A Study of Adalimumab in Acute Vogt-Koyanagi-Harada Disease

Launched by TIANJIN MEDICAL UNIVERSITY · Oct 19, 2022

Keywords

ClinConnect Summary

This clinical trial is studying the effectiveness of a medication called adalimumab for treating a condition known as acute Vogt-Koyanagi-Harada disease, which affects the eyes and can lead to vision problems. The trial aims to see if adalimumab can help patients who have had this condition for less than a month and may have decided against using traditional steroid treatments due to their side effects.

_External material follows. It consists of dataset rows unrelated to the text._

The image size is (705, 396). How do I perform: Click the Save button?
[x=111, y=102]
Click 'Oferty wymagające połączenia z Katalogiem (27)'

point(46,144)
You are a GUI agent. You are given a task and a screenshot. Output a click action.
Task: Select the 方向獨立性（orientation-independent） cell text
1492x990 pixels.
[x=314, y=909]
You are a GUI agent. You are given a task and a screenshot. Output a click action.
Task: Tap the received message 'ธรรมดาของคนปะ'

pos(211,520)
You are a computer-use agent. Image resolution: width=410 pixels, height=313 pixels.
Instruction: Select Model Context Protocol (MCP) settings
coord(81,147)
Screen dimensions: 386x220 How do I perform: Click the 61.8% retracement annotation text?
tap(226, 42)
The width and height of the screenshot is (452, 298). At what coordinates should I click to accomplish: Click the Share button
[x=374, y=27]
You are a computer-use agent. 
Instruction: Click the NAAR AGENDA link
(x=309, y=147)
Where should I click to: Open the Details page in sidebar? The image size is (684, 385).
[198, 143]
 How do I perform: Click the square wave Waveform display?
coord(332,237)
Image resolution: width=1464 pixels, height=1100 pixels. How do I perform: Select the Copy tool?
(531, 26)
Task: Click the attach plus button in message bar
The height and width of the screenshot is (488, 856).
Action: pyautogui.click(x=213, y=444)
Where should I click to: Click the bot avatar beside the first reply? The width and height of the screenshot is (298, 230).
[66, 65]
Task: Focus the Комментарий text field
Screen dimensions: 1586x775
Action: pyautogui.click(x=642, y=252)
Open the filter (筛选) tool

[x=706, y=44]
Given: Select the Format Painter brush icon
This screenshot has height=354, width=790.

To participate in this study, individuals must be between 18 and 70 years old and should not have had certain infections or past treatments that could interfere with the results. Participants will be monitored closely and may receive adalimumab to see how well it works for their condition. This trial is currently recruiting, so if you or someone you know fits the criteria and is interested in learning more, it could be a valuable opportunity to help improve treatment options for this eye disease.

Gender

ALL

Eligibility criteria

• Inclusion Criteria:
• • 1. Subject is 18 to 70 years of age.
• • 2. Subjects who do not have previous, active or latent tuberculosis (TB).
• • 3. Subject must have Vogt-Koyanagi-Harada disease less than one month.
• • 4. Subject who were previously treated with systemic glucocorticoid less than one week.
• 5. Subject meets at least 1 of the following criteria:
• • 1)patients who reject using systemic glucocorticoid because of the long-term side effects. 2)patients with other high-risk or systemic disease were limited by the use of glucocorticoid. 3)patients with a little reparation of retinal detachments after a week treatment with powerful systemic glucocorticoid(≥1mg/kg/day).
• Exclusion Criteria:
• • 1. Subject with confirmed or suspected infectious uveitis, including but not limited to infectious uveitis due to TB, cytomegalovirus (CMV), Human T-Lymphotropic Virus Type 1 (HTLV-1), Whipple's disease, Herpes Zoster virus (HZV), Lyme disease, toxoplasmosis and herpes simplex virus (HSV).
• • 2. Subject with corneal or lens opacity that precludes visualization of the fundus or that likely requires cataract surgery during the duration of the trial.
• • 3. Subject has previous exposure to anti-tumor necrosis factor (TNF) therapy or any biologic therapy with a potential therapeutic impact on non-infectious uveitis.
• • 4. Subject has received Ozurdex® (dexamethasone implant) within 6 months prior to the Baseline visit.
• • 5. Subject has received intravitreal anti-VEGF therapy within 45 days of the Baseline visit for Lucentis® (ranibizumab) or Avastin® (bevacizumab) or within 60 days of the Baseline visit for anti-VEGF Trap (aflibercept).
• • 6. Subject has received intravitreal methotrexate within 90 days prior to the Baseline visit.